Items from a dataset

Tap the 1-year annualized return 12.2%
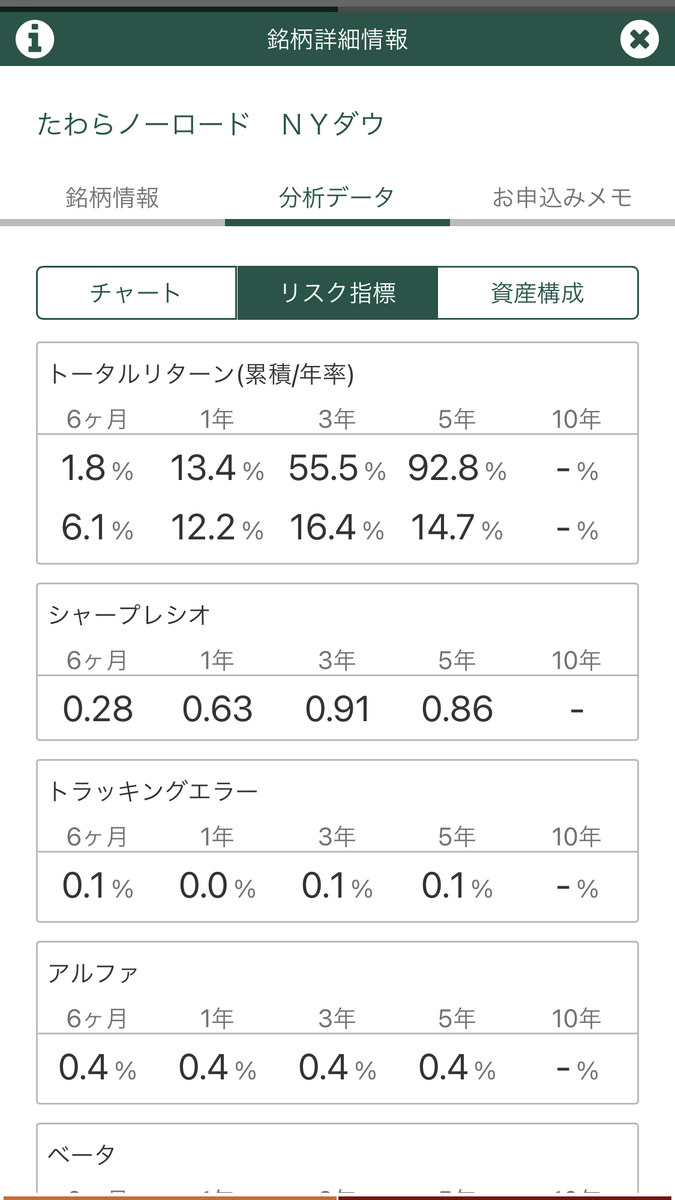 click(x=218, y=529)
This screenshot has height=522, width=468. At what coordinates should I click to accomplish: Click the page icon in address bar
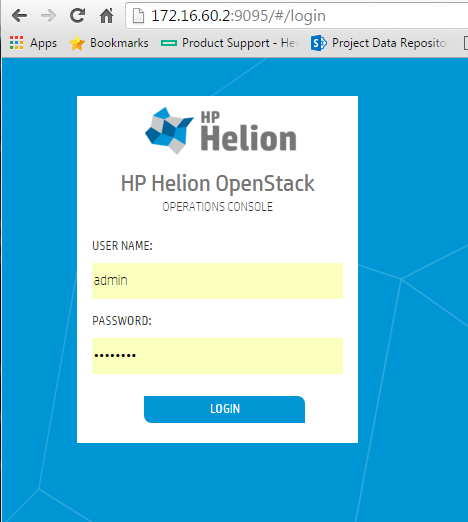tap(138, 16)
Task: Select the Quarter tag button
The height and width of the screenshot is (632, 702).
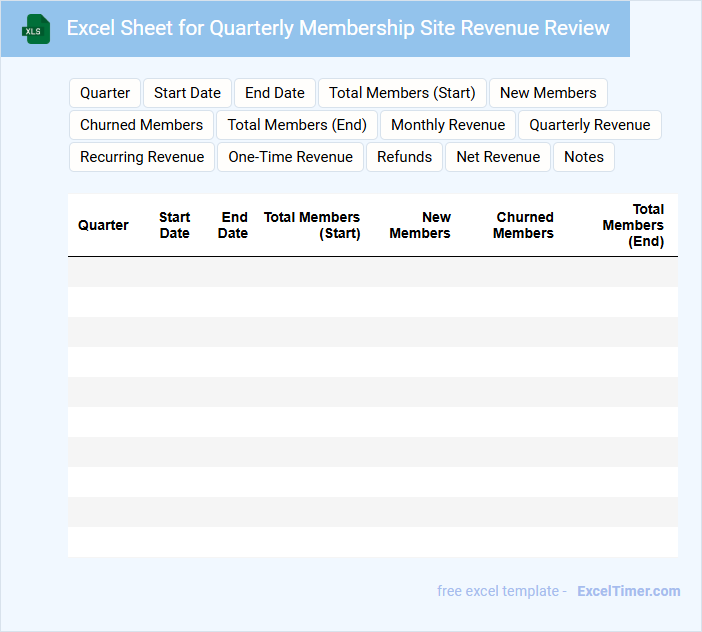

» **The task**: No pictures go in the copy. Retype exactly the lines from the one with "Task: Select the Quarter tag button" through the last line of the entries above, both included, and nothing more.

» **Result of this exercise**:
Task: Select the Quarter tag button
The height and width of the screenshot is (632, 702).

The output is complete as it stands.